Monday, May 25, 2009

Well Youth Group has come to an end and it was a Beautiful Struggle

"If you are what you should be, then you will set the world on fire."
- St. Catherine of Siena

7 Long years in the Youth Group Ministry at St. John Vianney and it has finally come to an end. If i can sum up this remarkable experience it would be "WHOA". These past 7 years of my life have been the most precious and life altering. I have to admit, Jesus ruined my life. He ruined my life so much he left a scar of God's love in my heart. I have been privileged to work with some amazing young people, who are striving for a better and closer relationship with the Lord. I could not even fathom to count the day to day blessings I encountered with these amazing people.

As for myself, being a leader has opened up my eyes to experience the Youth of this society in a new light. In the midst of losing my self in this service of others, i was able to find myself in the midst of the teens. I would lose myself in the service of the poor, the homeless, the forgotten, the empty, the anorexic, the abused child, the kid who lost his mother, the teen who got pregnant, the son who has to watch his father beat his mother, the daughter who just wants her mother to get off drugs and alcohol, and the worst of all, the unloved. You see by being in the midst of the struggle, I had to join the struggle. By joining the struggle, I joined Jesus on the Cross. It was being crucified that meant, first i was facing one direction, second i am not going back and third i have no further plans of my own.

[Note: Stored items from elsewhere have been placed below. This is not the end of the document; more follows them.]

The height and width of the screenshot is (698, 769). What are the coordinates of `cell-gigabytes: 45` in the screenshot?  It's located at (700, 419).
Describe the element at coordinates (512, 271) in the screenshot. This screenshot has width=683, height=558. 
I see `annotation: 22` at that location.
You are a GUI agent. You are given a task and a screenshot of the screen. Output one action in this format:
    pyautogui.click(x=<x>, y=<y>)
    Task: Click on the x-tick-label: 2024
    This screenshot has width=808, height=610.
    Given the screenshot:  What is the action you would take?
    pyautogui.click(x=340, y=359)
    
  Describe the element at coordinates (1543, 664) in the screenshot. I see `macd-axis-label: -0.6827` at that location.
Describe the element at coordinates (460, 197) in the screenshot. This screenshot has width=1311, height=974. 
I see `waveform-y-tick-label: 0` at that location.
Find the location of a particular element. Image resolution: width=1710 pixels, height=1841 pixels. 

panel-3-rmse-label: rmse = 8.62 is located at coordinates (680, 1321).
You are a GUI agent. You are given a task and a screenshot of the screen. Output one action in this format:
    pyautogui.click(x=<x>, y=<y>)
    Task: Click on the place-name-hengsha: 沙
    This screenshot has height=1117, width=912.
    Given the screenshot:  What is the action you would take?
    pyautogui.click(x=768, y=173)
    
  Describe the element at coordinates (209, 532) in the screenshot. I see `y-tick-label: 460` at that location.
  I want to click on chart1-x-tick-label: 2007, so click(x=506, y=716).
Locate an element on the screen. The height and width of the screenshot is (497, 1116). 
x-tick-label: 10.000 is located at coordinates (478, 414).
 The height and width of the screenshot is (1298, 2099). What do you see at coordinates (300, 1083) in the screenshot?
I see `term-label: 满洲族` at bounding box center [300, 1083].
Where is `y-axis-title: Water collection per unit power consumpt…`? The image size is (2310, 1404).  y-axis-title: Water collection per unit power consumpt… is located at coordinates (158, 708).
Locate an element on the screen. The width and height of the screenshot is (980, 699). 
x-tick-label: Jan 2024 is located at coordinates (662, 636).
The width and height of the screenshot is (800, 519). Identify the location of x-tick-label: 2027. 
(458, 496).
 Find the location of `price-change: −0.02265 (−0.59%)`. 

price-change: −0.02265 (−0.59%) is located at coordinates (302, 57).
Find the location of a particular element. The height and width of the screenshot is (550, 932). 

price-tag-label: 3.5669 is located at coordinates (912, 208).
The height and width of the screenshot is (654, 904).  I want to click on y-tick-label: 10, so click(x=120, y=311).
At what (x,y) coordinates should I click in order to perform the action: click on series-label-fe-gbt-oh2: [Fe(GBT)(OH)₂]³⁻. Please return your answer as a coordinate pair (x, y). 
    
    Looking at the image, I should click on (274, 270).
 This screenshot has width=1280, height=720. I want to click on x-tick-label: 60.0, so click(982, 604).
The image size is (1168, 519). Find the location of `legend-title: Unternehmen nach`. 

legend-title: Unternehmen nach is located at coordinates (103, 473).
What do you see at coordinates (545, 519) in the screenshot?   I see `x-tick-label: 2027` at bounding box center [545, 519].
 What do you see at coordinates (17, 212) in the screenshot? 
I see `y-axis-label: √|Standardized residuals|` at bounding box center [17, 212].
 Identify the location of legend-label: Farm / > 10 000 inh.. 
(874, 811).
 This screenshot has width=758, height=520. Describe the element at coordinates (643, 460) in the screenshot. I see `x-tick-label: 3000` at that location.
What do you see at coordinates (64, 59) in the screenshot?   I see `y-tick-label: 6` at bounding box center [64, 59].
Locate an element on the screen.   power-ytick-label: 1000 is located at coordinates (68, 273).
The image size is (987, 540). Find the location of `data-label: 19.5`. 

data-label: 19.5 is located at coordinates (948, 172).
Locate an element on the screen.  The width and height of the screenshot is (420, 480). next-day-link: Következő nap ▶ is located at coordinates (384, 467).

Its simple, i would have never experienced the true meaning of joy if i did not join people in their struggles. Besides, a life of J.O.Y is JESUS FIRST, OTHERS SECOND AND YOURSELF THIRD. It was in the struggles that i was able to touch the wounds of Jesus and become a believer. In conclusion, I would like to thank all the teens i have met throughout these 7 years of my life and thank you for showing me the way to the Cross. I would also like to thank my fellow leaders for keeping me on my feet and joining me in my struggles. It was in the midst of all this that I found Jesus, our Eucharistic Love. Please pray for me and my commitment to God, because the devil knows, if he can get the Shepard he can get the sheep, if he can get the leaders, he can get the followers.